Department of Computer Science
Advisers: Deepak Kumar, Manar Darwish
Talk: May 7 @ 10:30 in Hilles 110
Sentiment analysis is an emerging area of application fueled by the increase of public participation in online social media. Much work has been done on sentiment analysis in English while less work has been done on other languages like Mandarin and Arabic. Arabic is spoken by hundreds of millions of people in over twenty countries. Modern Standard Arabic (MSA) is used online mostly by newspapers and other official sources. However, social media and blogs used by individuals are typically in Dialect Arabic (DA). My Senior Thesis work has been focused on exploring ways to increase the accuracy of automated sentiment analysis in Egyptian Arabic through using the specific features of Arabic.

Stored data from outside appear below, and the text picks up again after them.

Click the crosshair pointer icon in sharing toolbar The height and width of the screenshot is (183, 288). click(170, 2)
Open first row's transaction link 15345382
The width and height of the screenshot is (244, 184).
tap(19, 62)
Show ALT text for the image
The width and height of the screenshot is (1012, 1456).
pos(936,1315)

I found that the baseline algorithm makes the most mistakes in classifying tweets that carry a sentiment as neutral tweets. Using Minimum Edit Distance (MED) and ISRI Arabic stemmer, I was able to decrease the error of the baseline algorithm by 31% without having to add any new entries to the lexicon. My approach has allowed me to not only get over the challenge of different morphological forms but also misspelling and informal writing. While I cannot empirically compare it to results by other authors as I am using a different data set, my approach reaches an accuracy of 78% which has an improvement of 14.7% over the baseline.